--- What you should do ---
Reproduce a passage of the neighborhood planning text word for word, beginning at the words "Recommendation No. 2" and stopping after "comprehensive plan framework.".

Commentary:> Residential land use comprises the largest single
developed classification in the Parish. Obviously, this is where we
live, where our children play, and increasingly where we may work in the
future. We must plan the parish on a realistic and viable neighborhood
level. We can not allow our older neighborhoods to deteriorate and we
must not allow new neighborhoods to be built without adequate basic
services, infrastructure, planning and citizen involvement. The
subcommittee urged and the staff supported the request to pilot two
neighborhood comprehensive plans in the Parish: The LINC North
Neighborhood Pilot and the LINC South Neighborhood Pilot programs. This
effort has already demonstrated some positive community responses. Even
negative reactions to these neighborhood pilot plans and programs should
be considered beneficial to public awareness and involvement.
Recommendation No. 2
Existing and future neighborhoods should be clearly defined with
natural and manmade borders to help plan, organize, and support the
area.
Commentary: The North/South LINC Neighborhood Pilot Areas were
located in high growth areas of the parish where substantial public and
private investments have already been made or committed. Each area
measures approximately two square miles. This may or may not be the
ideal geographic size, but could be a starting point for a parishwide
model program.
Recommendation No. 3
Neighborhood plans must be developed in conformity with the overall
parishwide comprehensive plan framework.
Commentary: Planning decisions must be directed to the most
appropriate level. Decisions that have limited impact on the parish as a
whole should be made on the advice and in consultation with the
neighborhood primarily affected. On the other hand, planning decisions
that affect the City-Parish as a whole should not be overly influenced
by a single neighborhood's needs or interests.
Recommendation No. 4
Existing and future neighborhoods should be planned with *
"adequate" infrastructure improvements including sewer, water,
electrical, communication, drainage, streets, and parks.
* Adequate to be determined by other LINC elements on Utilities, Land
Use, Green, and Transportation.
Commentary: Once a new subdivision has been constructed, it
will be there for a long time. Start multiplying the subdivisions and
what follows may be drainage problems, traffic congestion, low water
pressure, and sewage problems. We sometimes call this development
"progress." What we may be doing is setting ourselves up for
major public and private costly remedies to resolve such uncoordinated
growth problems. The subcommittee members note that Lafayette
experiences the same "leapfrog" development activities that
most urban areas experience. Too much development builds beyond adequate
infrastructure because it is cheaper. It is cheaper because there is
inadequate or minimal infrastructure. This pattern should be reversed.

--- Dataset content ---
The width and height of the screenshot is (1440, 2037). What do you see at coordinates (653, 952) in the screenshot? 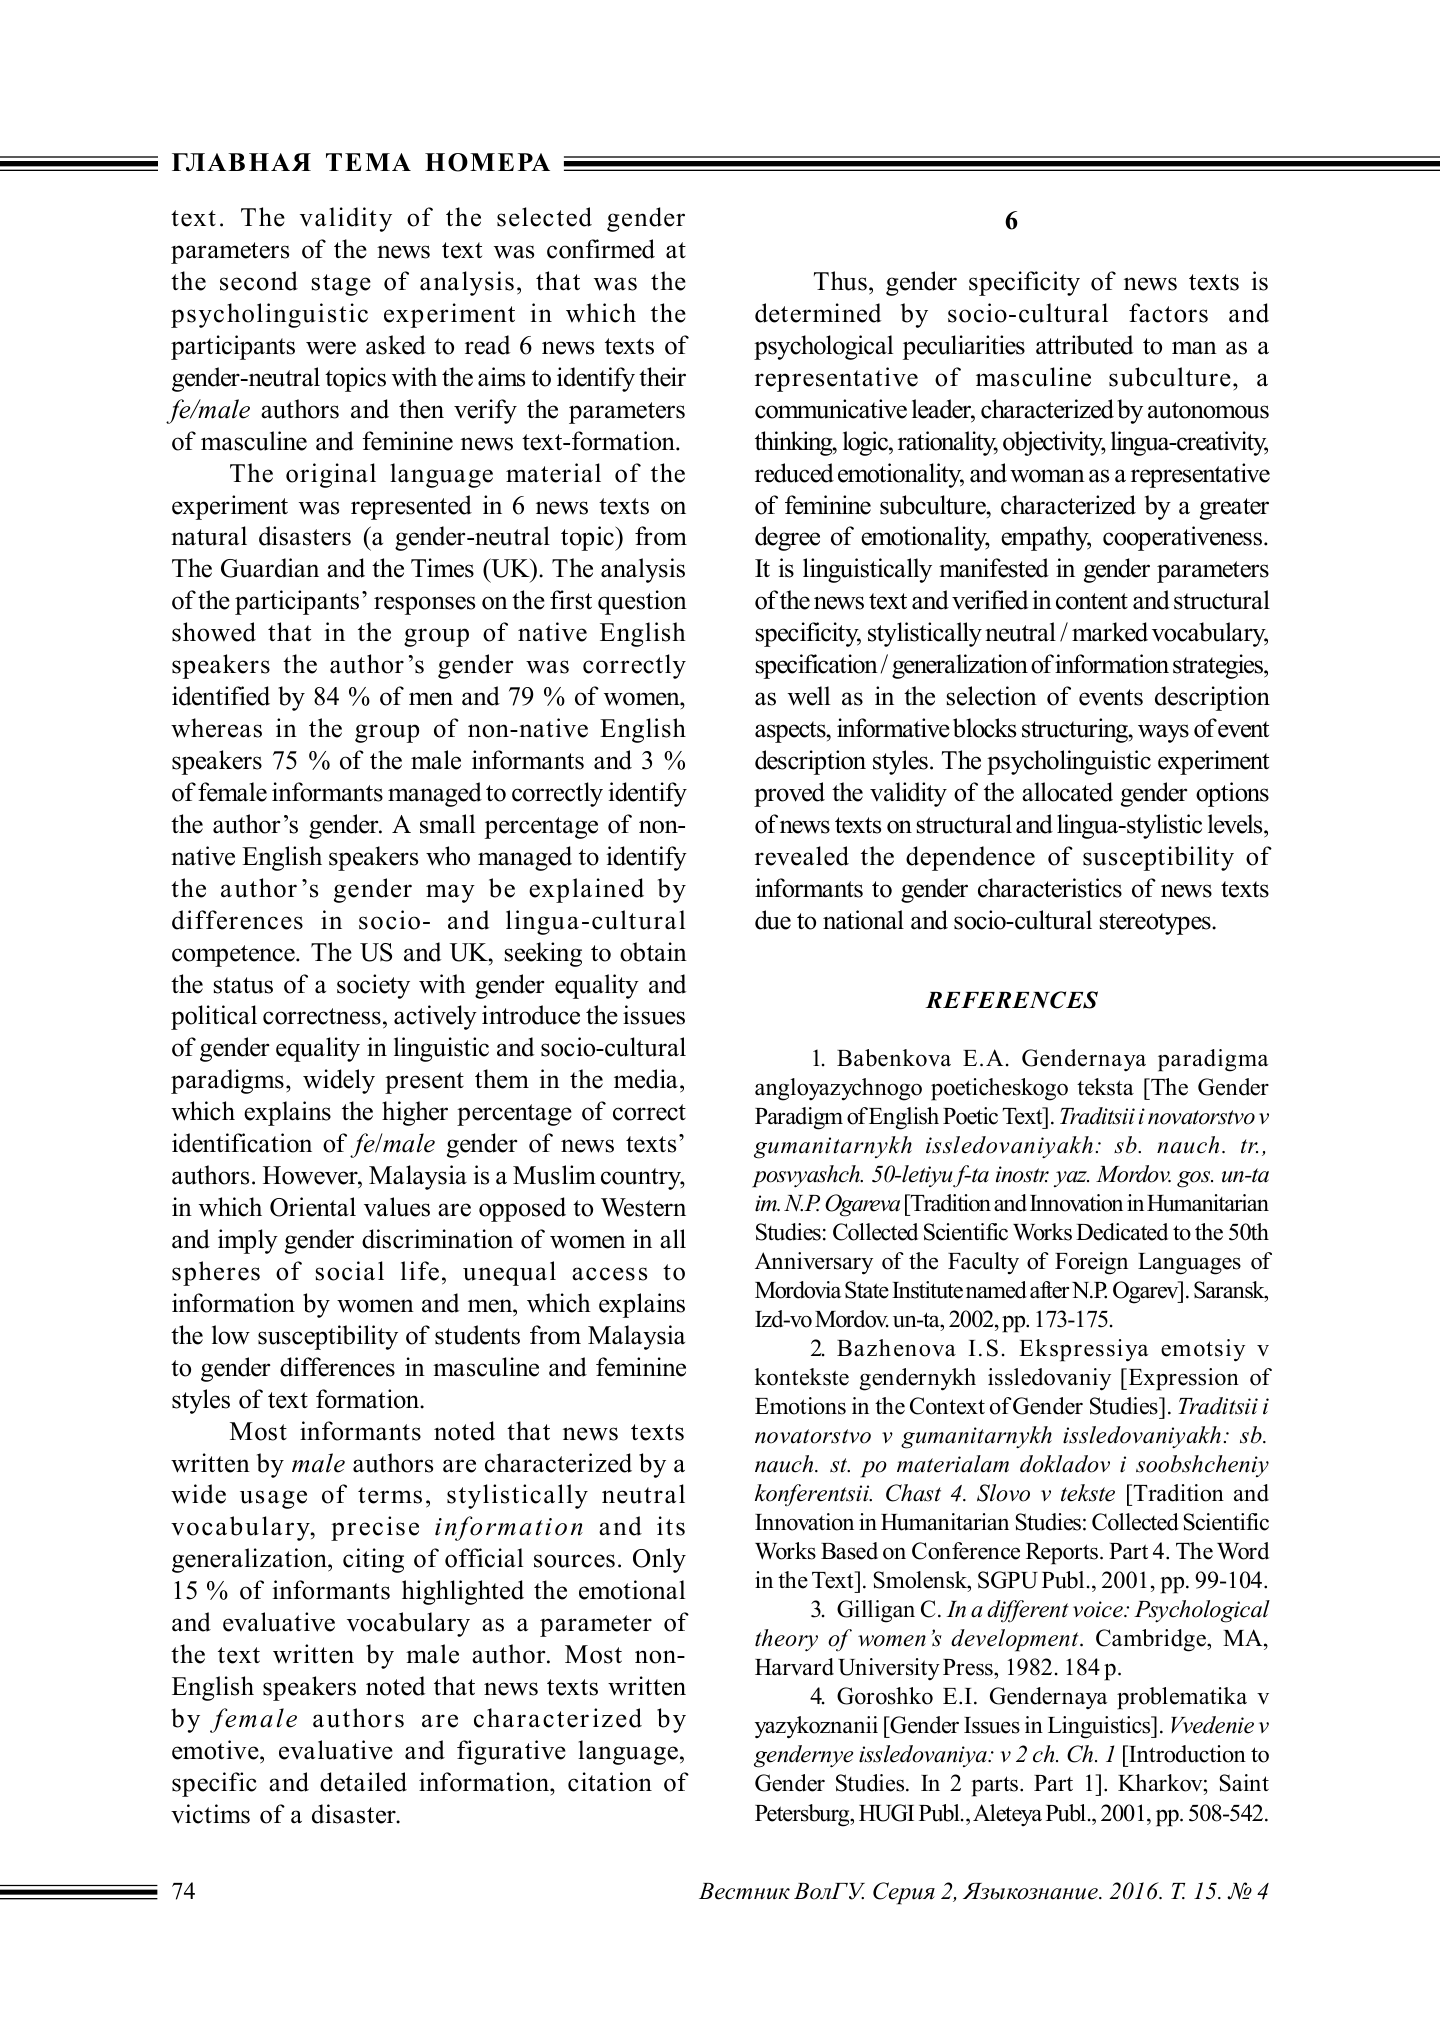
I see `obtain` at bounding box center [653, 952].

--- Exercise solution ---
Recommendation No. 2
Existing and future neighborhoods should be clearly defined with
natural and manmade borders to help plan, organize, and support the
area.
Commentary: The North/South LINC Neighborhood Pilot Areas were
located in high growth areas of the parish where substantial public and
private investments have already been made or committed. Each area
measures approximately two square miles. This may or may not be the
ideal geographic size, but could be a starting point for a parishwide
model program.
Recommendation No. 3
Neighborhood plans must be developed in conformity with the overall
parishwide comprehensive plan framework.